Error in system event log on x64 cluster system

qcjimsqcjims Posts: 38
edited September 9, 2010 7:23AM in SQL Backup Previous Versions
getting the following error several times per second in the system event log of several of our x64 cluster systems after installing red-gate Bakcup 6.

Event Type: Error
Event Source: ClusSvc
Event Category: Database Mgr
Event ID: 1080
Date: 9/1/2009
Time: 10:12:36 PM
User: N/A
Computer: xxxxxxxxxxxxx
Description:
Cluster service could not write to a file (C:\DOCUME~1\MCS64\LOCALS~1\Temp\CLS623.tmp). The disk may be low on disk space, or some other serious condition exists.

For more information, see Help and Support Center at http://go.microsoft.com/fwlink/events.asp.
Data:
0000: 05 00 00 00 ....


I have upgraded to 6.2 from 6.0 and still have the same error. i have also clean installed and still have the same problem. The disk is not low on space, and the account the cluster service runs under (MCS64) does have access to write to that directory. Any ideas?


-js
«1

Comments

  • Hi js,

    Could you send us as much information about your cluster as possible? (OS + SP + any other updates, installed instances + version + bitness, any other software installed on the system, how you installed SQL Backup, any recent fail overs etc). We have had one other similar report but have not managed to reproduce it yet.

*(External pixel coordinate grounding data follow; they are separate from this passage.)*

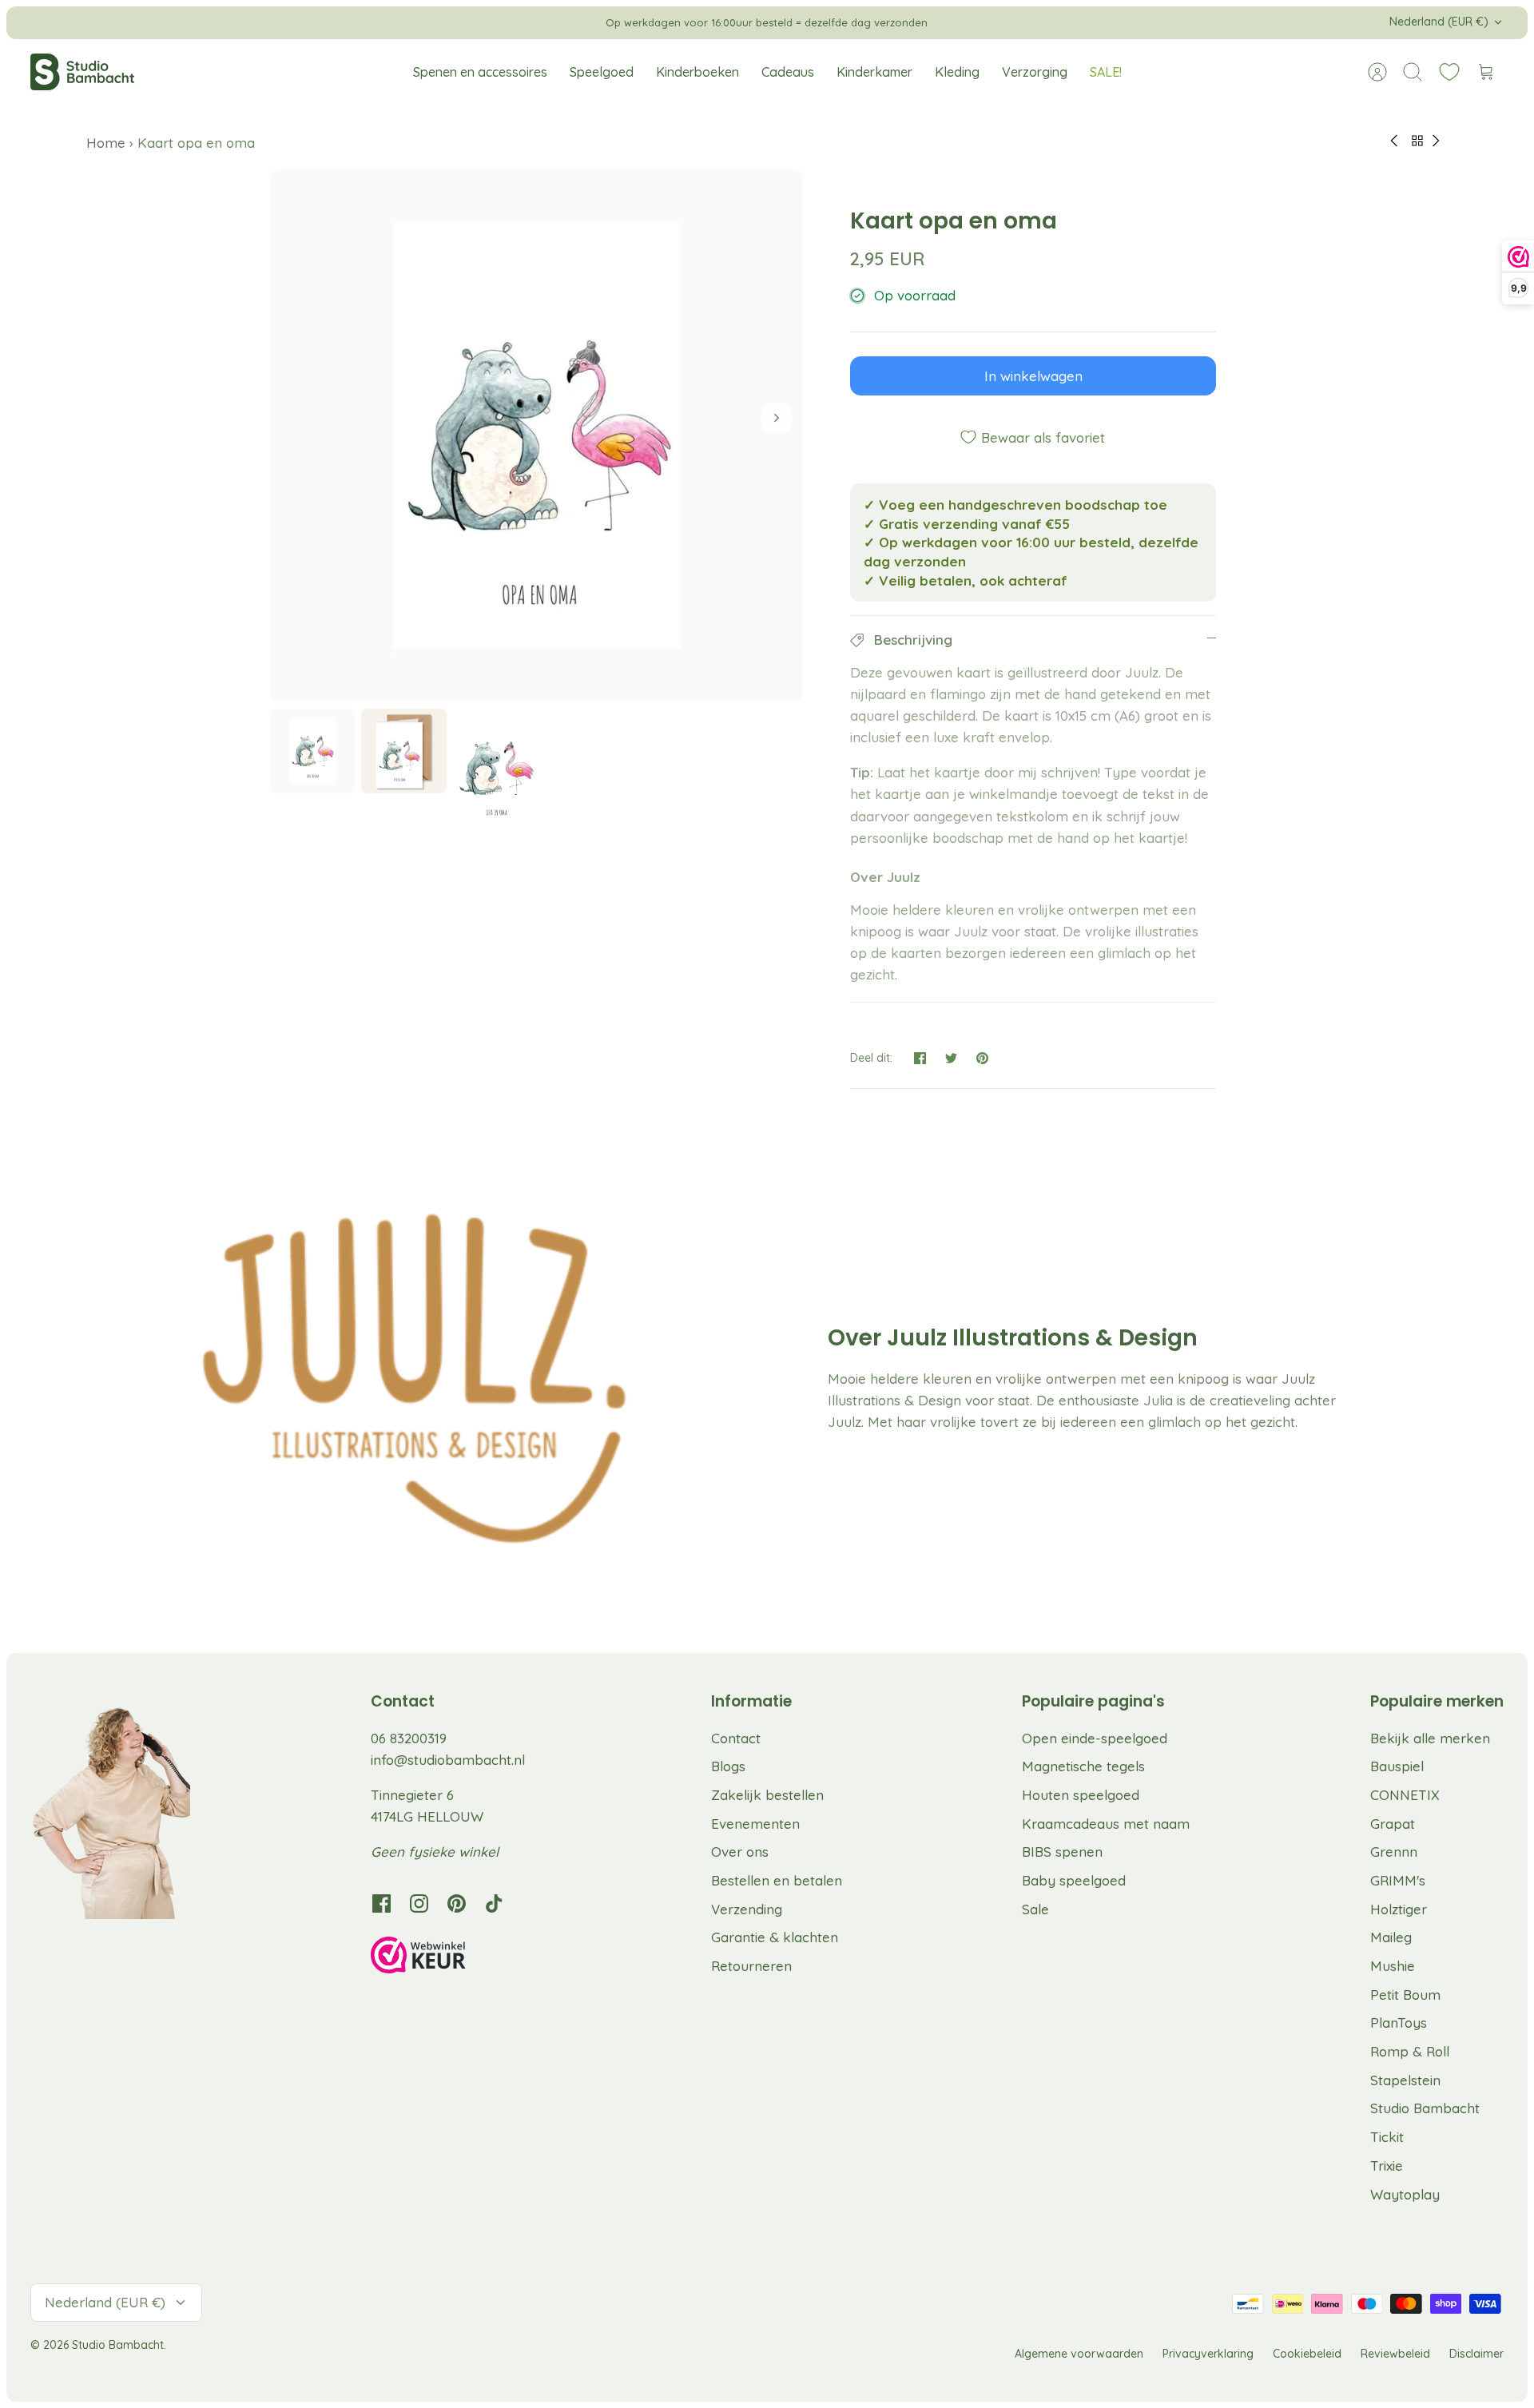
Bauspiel (1397, 1766)
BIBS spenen (1062, 1851)
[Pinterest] (456, 1903)
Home (107, 142)
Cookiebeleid (1307, 2353)
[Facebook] (381, 1903)
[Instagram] (419, 1903)
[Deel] (920, 1058)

    Feel free to email support@red-gate.com with the information if you do not want to publish it here - plesae include the url to this page when you do so.

    Sorry for the problems you are facing with SQL Backup.

    Regards,

    James
    James Moore
    Head of DBA Tools
    Red Gate Software Ltd
  • Hi js,

    This issue may be related to a registry key replication issue.

    As a tempory workaround you can disable this feature for SQL Backup.

    For each SQL Server group In Cluster Administrator, right click ‘SQLBackupAgent_[INSTANCE]’ and select ‘properties’. Under the Registry Replication tab, remove the entries – ignoring any errors. Once registry replication is removed, the event log errors will no longer be produced. The obvious drawback to this technique is that any special reg keys you want to set will have to be manually copied over (such as BrowsingUserList, templates etc).

    On my cluster, re-entering keys for replication did not cause the problem to reoccur - though I am still testing the full behaviour.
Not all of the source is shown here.